Given instruction A.
Translate this sentence from the distilling case into Spanish: "No whisky was discovered on the premises."

Plaintiff in error, herein called defendant, was convicted of illicit distilling. The government’s witnesses were three prohibition agents. It is conceded that they went upon defendant’s premises in his absence, without his knowledge or consent, and without a search warrant or other process. They testified to finding in the yard behind his house certain articles which they claimed were parts of a still, namely: A five-gallon kerosene can, which had the smell of still beer and appeared to have been on the fire; a 10 or 12 gallon keg containing some corn beer, which would have been “ready” in a few days; a piece of galvanized iron pipe, which they said had been coiled to use for a worm; and a wooden tub, called by them a “flake stand,” in which defendant’s wife was washing clothes at the time. One of the men went into the house and brought out another can, similar to the one found in the yard. No whisky was discovered on the premises. They broke up the keg and tub, but carried away the *50cans and piece of pipe and threw them into the Congaree river. Learning that défendant was at a ginnery in the neighborhood, they went there and arrested him, without a warrant. On the way to the jail he admitted, as they swore, that he had used the articles found by them for distilling whisky and had made a “run” only two or three days before.

Given instruction B.
Print the lines of the listing below, from its start through the line containing "Disable the flow", keeping them unchanged.

Recorded information.
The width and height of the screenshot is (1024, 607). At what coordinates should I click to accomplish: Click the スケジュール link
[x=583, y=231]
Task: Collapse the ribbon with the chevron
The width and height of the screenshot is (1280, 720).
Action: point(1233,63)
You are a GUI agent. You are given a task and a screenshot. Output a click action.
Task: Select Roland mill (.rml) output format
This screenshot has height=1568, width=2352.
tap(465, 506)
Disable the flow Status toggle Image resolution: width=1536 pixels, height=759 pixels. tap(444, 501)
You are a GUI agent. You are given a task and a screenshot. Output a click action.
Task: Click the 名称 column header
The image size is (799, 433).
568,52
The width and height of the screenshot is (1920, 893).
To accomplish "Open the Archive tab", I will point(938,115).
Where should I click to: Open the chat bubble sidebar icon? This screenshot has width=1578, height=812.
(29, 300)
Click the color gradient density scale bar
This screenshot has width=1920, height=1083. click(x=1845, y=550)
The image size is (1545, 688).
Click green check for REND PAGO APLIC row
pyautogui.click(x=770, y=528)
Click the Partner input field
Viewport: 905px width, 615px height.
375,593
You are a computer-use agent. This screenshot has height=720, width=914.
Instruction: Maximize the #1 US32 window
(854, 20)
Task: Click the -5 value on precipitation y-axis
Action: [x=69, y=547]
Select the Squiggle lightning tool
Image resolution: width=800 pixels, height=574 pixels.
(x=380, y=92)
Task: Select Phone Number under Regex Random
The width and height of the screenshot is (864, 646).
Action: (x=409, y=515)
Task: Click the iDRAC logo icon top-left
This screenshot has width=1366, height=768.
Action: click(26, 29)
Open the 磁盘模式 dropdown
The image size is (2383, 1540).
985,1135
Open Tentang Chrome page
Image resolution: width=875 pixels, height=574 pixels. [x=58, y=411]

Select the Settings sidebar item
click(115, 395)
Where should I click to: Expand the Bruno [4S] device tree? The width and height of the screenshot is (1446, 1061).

Task response A.
No se descubrió whisky en la propiedad.

Task response B.
The width and height of the screenshot is (1024, 607). At what coordinates should I click to accomplish: Click the スケジュール link
[x=583, y=231]
Task: Collapse the ribbon with the chevron
The width and height of the screenshot is (1280, 720).
Action: point(1233,63)
You are a GUI agent. You are given a task and a screenshot. Output a click action.
Task: Select Roland mill (.rml) output format
This screenshot has height=1568, width=2352.
tap(465, 506)
Disable the flow Status toggle Image resolution: width=1536 pixels, height=759 pixels. tap(444, 501)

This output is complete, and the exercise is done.